The media exist to make money, and information (including photography) is regarded as a commercial product that is bought and sold to maintain a readership whose function is to consume advertising. Whatever our ideological aspirations, we are all links in this chain of commercial dependency: the publication that fails the advertisers will shut, an editor who fails the circulation department will go, the picture editor who thwarts the editor’s house style will not last long, and the freelance who sets his or her own agenda will not get hired. To a greater or lesser extent we all need a slice of the commercial action and we learn the unspoken rules very fast – or else we stay as photo-hobbyists with weekend dreams of the big time. Anyone with a serious journalistic mission to inform must first learn the rules before attempting any acts of subversion within the system.

Rule one
Starting with a list of ideas that are personally interesting (a bored photographer produces boring pictures), select several that may appear saleable.
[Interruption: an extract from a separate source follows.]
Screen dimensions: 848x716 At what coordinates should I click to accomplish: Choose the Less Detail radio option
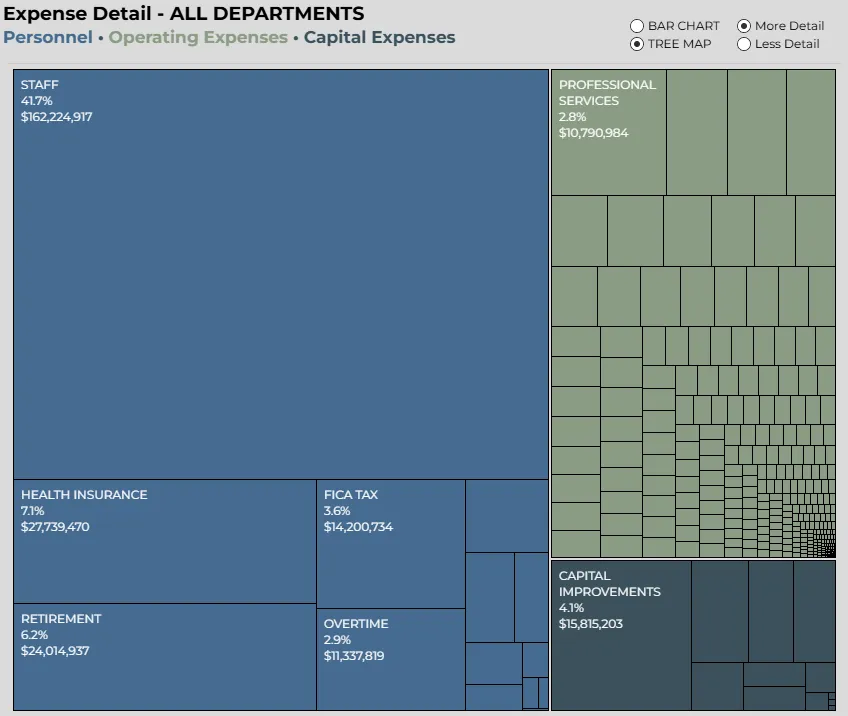[744, 44]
Then consider exactly who might buy the finished work and call a few clients to test their responses – identify your market before making an exposure: a piece on rural fauna will look different for the Meat Traders Journal and for Wild About Animals.

Rule two
The fact that millions of people may be starving somewhere south of Dover may not necessarily be a story if one man in London is found to like wearing women’s stockings, especially if the man is a Tory MP. Stockings have been proved to sell papers in a way that famine does not. Wait a month or two then try the story again and perhaps someone will be interested; the news may not have changed but the news agenda has and a sale can be made.

Rule three
Many young photographers are surprised to learn that magazines and newspapers do not appeal to readers because they supply information, but because they provide affirmation. In other words we do not buy a paper to be surprised but rather to confirm what we already know. The secret of successful publishing is to print the same story every day with slightly varying facts: no-one buys the Guardian on the off-chance of reading an editorial by John Junor, nor puts Hello on order in the hope of seeing photos of civil war in Burundi. The truth is that readers actually know what will be between the covers before they open them, and more to the point advertisers can plan year-long campaigns with titles without fear of being undermined by unexpected editorial. The smart photographer learns to make the same photograph every day in spite of what is in front of the lens. If in doubt about this point, compare any High Court photograph in The Independent (24mm lens, stand back and photograph the media pack) with the Daily Mail (80mm lens, at the front of the pack and photograph the grim-faced defendant).

Rule four
The problem with looking for exclusive angles is that you might miss the main picture, and it is much safer to stay in the cosy footprints of every other photographer than to risk failure on your own. In this way even if you fail you still have company. The disadvantages of being the only person to miss a photo opportunity far outweigh any potential advantages of scooping the world with an original photo that might not even be noticed on the contact sheets.

Rule five
A single contact sheet or yellow box can contain many stories or several versions of the same story, and here is the photographer’s main chance to do good work. No story is complete until it is edited and the photographer really stamps his or her character on a piece while working on the lightbox. Editing is often regarded as a process of eliminating (knocking out the bad pictures), but good editing is a process of building, with every reduction adding strength to the remaining pictures. Furthermore, some picture editors invariably select the worst photos and it is a good idea to avoid misrepresentation by making a tight selection.

Rule six
The principle is simple: pick up the phone and tell someone about the pictures. However, the reality is more complex, and it is worth considering that the telephone is the worst possible vehicle for conveying the visual impact of a photograph or photo story. Add to this the fact that you only have a few seconds to engage the interest of a busy picture editor about a story that may have taken weeks to compile and the problem becomes clear. Use every possible tool at your disposal: flattery, office politics, name dropping, stereotype summaries, and even a passing reference to the journalistic content of the work.

Rule seven
It is a sad fact that within the economic hierarchy of photography the freelance photojournalist comes close to the bottom (only slightly above the starving artist). Editors are all trained in word skills but are never recruited for their visual literacy, and photojournalism becomes lower than graphics in their understanding of how to make a page look good – photographs are used to illustrate text or to decorate a layout, but are rarely used to inform. At best a photo story might hope to provide a little colour between the more serious sections on shopping and celebrity profiles.

Rule eight
If the measure of success is the size of the bank balance then these rules are golden, but if the aspiration is to create significant work it becomes necessary to bend the rules. The greatest work is the product of personal motivation, often contradicting the direction of the current news agenda. There are many examples of photographers actually forcing the direction of the news agenda by the strength of their work and convictions. The great photographers are recognized by their personal vision, not by their ability to conform to a publication’s house-style. While it is always good to observe other photographers, do not copy them directly – absorb what is best and learn from their strengths.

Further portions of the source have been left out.